Ato político
Sou fã incondicional de Luís Fernando Veríssimo. Um cara de gosto refinado que nunca se tornou esnobe nem fechou os olhos para a falta de fineza, para as pérolas que enfeitam porcos ou para os "puro-sangue puxando carroças", como canta o grande Gessinger.
O humor de Veríssimo é algo que impressiona e convida ao riso sincero e solto. Ao contrário do humor sem graça, apelativo e forçado promovido pelos programas humorísticos da grande mídia, o humor de Veríssimo é algo gostoso, espontâneo e belo. Belo, porque para mim, humor é uma arte e rir de si mesmo, mais que delírio ou descaso com o acerto, é um dever de ofício e, às vezes, terapia.
Mas Veríssimo se destaca e merece ser citado também quando o causo é "sério". Veríssimo sempre teve lado e foi antenado nas configurações sociais que influenciam as condições de vida em termos de grana ou civilizatórias dos indivíduos.
Veríssimo é um cidadão do nosso planeta que conhece muito bem o Rio Grande do Sul, o Brasil e o mundo. Por isso mesmo, ele sabe que os avanços alcançados pelo nosso país nos últimos anos não caíram do céu, não são obra do tempo nem representam pouca coisa e que após a hecatombe neoliberal o mundo e a humanidade se encontram diante de uma encruzilhada no âmbito político.
Veríssimo sabe ainda que muitas das políticas públicas tratadas com desdém, menosprezo ou revolta por aqui são exatamente o remédio que muitos países buscam atualmente para suas feridas, mazelas e chagas abertas pelo salve-se quem souber imposto sem pudor ou piedade pelos súditos do "deus mercado".
É com o propósito de convidá-los a observar a vida além do próprio umbigo ou os problemas para bem mais adiante dos limites do nosso país que compartilho essa reflexão lúcida, do sempre oportuno e iluminado Luís Fernando Veríssimo.
Por Luís Fernando Veríssimo
O capital financeiro predatório mantém seu poder de ditar a moral
e os costumes da época, mas não tem mais a certeza de um futuro só dele.
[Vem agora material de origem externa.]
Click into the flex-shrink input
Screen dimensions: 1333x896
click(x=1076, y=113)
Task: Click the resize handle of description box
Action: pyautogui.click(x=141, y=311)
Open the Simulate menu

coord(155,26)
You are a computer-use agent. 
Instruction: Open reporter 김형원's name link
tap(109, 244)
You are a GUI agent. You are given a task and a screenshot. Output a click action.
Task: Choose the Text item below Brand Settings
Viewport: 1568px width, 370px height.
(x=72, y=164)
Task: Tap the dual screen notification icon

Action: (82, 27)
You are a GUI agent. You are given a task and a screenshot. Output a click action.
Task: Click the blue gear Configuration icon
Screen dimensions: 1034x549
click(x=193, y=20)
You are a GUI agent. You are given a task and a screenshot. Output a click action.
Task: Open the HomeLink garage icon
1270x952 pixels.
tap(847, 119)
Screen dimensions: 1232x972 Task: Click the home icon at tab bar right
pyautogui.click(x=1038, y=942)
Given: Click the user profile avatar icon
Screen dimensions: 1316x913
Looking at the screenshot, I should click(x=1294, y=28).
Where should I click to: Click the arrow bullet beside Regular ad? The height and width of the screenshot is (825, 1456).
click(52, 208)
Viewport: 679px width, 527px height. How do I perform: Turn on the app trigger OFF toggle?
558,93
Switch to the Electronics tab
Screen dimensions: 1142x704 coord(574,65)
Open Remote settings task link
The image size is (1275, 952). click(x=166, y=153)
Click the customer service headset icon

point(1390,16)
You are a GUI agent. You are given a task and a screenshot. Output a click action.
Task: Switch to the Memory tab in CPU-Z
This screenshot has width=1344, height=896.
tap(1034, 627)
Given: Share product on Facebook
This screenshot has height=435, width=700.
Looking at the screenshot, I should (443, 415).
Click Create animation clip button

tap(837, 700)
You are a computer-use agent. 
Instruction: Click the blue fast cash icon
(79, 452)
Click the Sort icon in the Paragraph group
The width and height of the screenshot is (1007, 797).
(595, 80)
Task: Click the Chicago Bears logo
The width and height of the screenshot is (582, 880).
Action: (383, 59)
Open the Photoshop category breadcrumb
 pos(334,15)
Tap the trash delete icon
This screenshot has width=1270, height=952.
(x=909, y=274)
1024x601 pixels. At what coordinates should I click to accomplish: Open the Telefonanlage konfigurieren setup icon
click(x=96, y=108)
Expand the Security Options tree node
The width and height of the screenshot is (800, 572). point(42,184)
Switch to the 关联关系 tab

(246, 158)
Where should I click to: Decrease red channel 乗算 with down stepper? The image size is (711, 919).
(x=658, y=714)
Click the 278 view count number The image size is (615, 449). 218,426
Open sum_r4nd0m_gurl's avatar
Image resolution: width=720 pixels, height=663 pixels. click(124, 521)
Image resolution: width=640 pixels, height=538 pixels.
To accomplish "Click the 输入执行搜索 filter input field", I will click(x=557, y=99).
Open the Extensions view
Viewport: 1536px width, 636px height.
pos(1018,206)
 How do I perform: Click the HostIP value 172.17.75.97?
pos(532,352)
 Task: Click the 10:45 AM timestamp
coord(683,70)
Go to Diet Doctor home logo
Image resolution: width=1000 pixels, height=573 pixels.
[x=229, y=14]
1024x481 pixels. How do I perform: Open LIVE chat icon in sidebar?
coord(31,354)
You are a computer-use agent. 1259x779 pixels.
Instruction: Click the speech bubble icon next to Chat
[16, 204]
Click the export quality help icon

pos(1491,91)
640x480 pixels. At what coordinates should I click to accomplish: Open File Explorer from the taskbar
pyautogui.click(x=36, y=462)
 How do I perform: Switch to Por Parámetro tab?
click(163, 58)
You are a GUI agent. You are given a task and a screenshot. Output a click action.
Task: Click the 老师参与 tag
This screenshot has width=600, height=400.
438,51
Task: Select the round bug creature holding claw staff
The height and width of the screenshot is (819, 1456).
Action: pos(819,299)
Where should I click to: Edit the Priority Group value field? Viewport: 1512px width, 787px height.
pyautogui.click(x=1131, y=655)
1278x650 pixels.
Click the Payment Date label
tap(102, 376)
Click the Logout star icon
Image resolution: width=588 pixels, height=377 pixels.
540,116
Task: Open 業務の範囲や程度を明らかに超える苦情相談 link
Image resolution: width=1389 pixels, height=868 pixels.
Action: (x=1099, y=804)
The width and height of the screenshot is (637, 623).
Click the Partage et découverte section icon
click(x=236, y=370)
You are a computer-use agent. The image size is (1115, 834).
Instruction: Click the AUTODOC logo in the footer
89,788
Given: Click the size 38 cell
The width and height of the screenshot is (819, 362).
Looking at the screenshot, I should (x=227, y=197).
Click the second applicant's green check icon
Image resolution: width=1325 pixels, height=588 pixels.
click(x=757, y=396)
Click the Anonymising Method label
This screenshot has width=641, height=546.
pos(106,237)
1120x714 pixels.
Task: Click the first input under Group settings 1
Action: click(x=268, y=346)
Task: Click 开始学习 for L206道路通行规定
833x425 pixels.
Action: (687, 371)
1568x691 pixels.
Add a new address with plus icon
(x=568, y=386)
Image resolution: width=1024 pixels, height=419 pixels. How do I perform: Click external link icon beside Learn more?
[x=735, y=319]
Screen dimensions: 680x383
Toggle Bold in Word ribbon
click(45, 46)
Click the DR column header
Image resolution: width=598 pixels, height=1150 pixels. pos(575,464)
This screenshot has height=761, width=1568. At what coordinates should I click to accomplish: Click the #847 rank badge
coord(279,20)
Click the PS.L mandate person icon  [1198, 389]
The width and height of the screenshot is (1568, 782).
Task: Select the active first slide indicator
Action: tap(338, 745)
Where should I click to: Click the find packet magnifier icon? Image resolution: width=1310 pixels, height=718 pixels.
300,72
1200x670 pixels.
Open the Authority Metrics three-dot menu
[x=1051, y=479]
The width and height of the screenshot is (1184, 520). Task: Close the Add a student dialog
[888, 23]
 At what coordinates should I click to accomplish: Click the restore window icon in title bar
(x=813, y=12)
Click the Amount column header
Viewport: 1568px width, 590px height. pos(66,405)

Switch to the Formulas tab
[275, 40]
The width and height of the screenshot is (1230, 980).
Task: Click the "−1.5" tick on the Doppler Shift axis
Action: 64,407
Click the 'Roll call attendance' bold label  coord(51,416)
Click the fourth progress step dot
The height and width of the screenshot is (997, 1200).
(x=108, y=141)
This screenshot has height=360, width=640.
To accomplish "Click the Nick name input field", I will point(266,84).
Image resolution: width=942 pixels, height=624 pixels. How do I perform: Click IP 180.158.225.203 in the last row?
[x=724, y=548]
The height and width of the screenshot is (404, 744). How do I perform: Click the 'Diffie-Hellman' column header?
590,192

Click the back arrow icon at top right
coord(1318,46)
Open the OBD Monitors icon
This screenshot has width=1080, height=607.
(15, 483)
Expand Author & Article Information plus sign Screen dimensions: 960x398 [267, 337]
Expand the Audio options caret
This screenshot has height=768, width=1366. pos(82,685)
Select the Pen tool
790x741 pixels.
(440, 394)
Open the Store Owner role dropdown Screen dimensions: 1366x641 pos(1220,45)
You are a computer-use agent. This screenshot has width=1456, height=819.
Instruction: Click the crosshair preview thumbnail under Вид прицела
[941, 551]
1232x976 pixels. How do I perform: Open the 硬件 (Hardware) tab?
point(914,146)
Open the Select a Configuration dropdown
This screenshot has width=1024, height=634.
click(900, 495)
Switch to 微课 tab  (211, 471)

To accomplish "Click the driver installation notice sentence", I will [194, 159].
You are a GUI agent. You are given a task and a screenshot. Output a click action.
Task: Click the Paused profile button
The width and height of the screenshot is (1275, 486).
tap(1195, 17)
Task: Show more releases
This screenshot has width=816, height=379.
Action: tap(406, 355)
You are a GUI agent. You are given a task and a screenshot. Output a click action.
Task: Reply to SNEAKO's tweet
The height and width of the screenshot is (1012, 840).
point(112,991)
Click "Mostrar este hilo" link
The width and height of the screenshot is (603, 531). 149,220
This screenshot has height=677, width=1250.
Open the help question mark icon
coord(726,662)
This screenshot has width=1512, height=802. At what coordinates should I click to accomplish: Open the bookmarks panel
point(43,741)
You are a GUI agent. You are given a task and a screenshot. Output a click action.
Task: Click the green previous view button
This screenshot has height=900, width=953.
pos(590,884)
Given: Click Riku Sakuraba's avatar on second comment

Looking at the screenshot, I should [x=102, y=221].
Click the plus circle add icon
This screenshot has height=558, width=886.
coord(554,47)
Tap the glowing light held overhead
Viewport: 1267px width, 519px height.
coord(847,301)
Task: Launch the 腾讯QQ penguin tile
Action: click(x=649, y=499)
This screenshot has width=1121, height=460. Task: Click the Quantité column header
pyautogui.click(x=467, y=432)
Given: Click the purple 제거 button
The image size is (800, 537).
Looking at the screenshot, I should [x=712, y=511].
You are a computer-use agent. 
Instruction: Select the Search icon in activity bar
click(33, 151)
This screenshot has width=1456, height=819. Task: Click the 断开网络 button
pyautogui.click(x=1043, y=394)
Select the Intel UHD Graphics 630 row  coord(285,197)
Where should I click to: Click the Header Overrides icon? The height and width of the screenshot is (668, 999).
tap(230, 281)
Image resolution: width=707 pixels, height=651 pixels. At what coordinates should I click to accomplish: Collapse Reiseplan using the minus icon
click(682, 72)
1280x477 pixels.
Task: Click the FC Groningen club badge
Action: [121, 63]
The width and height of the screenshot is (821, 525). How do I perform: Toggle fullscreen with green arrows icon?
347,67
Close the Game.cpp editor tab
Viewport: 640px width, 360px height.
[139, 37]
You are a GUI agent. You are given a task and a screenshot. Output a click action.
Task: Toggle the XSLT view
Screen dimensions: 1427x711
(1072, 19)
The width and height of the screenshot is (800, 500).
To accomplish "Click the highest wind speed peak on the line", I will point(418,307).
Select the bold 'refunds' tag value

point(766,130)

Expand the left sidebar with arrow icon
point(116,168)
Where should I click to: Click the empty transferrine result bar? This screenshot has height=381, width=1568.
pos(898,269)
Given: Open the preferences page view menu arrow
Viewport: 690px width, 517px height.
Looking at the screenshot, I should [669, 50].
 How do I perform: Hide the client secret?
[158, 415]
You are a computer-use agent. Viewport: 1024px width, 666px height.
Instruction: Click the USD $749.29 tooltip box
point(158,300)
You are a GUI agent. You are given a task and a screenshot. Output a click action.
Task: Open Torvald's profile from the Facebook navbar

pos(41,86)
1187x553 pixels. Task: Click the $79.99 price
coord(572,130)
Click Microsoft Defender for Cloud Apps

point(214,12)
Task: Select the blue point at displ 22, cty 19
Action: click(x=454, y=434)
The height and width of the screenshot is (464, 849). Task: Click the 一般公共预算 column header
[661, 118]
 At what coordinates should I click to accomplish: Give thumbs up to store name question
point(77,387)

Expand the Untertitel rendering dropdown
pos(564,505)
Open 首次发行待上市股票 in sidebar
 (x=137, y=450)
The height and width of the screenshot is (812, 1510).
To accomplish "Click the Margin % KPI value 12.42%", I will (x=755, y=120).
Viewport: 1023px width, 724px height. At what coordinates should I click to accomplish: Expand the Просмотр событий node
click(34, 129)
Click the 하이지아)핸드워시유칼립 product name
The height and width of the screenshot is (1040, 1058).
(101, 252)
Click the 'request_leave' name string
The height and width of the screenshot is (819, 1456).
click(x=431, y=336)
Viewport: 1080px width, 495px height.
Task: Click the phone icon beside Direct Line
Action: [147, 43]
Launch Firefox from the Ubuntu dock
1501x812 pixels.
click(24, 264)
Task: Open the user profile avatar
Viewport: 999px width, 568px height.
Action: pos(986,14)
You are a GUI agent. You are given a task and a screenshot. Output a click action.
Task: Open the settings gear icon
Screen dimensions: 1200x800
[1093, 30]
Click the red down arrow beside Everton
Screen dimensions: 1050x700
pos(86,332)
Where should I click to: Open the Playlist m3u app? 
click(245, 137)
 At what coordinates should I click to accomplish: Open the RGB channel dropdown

Francis Fukuyama (lembra dele?) decretou o fim da História com a
vitória definitiva das forças do mercado contra o dirigismo econômico. A sua
foi uma das frases mais bem-sucedidas do século passado. O Muro de Berlim caíra
em cima do que restava das ilusões socialistas, a frase não tinha resposta e o
capitalismo desregulado não tinha mais inimigos. Dominaria o planeta e nossas
vidas pelos próximos milênios.
Como o próprio Fukuyama reconheceu mais tarde numa revisão da sua
sentença, a História reagiu. O capital financeiro predatório mantém seu poder
de ditar a moral e os costumes da época, mas não não tem mais a certeza de um
futuro só dele nem a bênção da filosofia sintética e incontestável do Confúcio
da direita. Se pela História tornada irrelevante Fukuyama queria dizer
contradição e conflito, tudo o que aconteceu no mundo depois da publicação do
seu livro desmentiu sua premissa. Mostrou que a História está viva, forte e
irritadíssima. Nenhuma senhora, ainda mais com sua biografia, gosta de ser
declarada inválida antes do tempo.
A crise provocada pelo capital financeiro fora de controle levou
protestantes para as ruas na Europa e nos Estados Unidos e transformou
“austeridade”, a solução receitada para as vítimas da crise, em palavrão.
Ninguém quer pagar, com o sacrifício de gastos sociais, por uma porcaria que
não fez. E cresce a busca por alternativas para os dogmas neoliberais e pelo
fim do monólogo dos donos do dinheiro.
E o papel da esquerda na História pós-Fukuyama? O socialismo está
numa crise de identidade. Como é difícil, hoje, recuperar o sentido antigo, sem
qualificativos, de uma opção pelo socialismo, as pessoas se entregam à
autorrotulagem para se definirem exatamente, (sou dois quartos de
esquerda-esquerda, um quarto de centro-esquerda e o outro quarto deve ser
gases), o que só atrasa as discussões que interessam. Quais são os limites da
coerência ideológica e do pragmatismo? O que ainda pode ser resgatado das
ilusões perdidas? Por que não se declarar logo um neo-neoliberal e ser feliz?
Num livro recém-publicado, a ex-mulher de François Hollande revela
que ele tem horror a pobre. Se pode sobreviver a Francis Fukuyama, a François
Hollande e a partidos políticos brasileiros que se chamam de “socialistas” com
uma certa imprecisão semântica, o socialismo ainda tem um futuro, mesmo que
seja apenas um apelido conveniente para o que se quer. A escolha continua sendo
entre socialismo e barbárie. Pode-se não saber mais o que é socialismo, mas
para saber o que é barbárie basta abrir os olhos.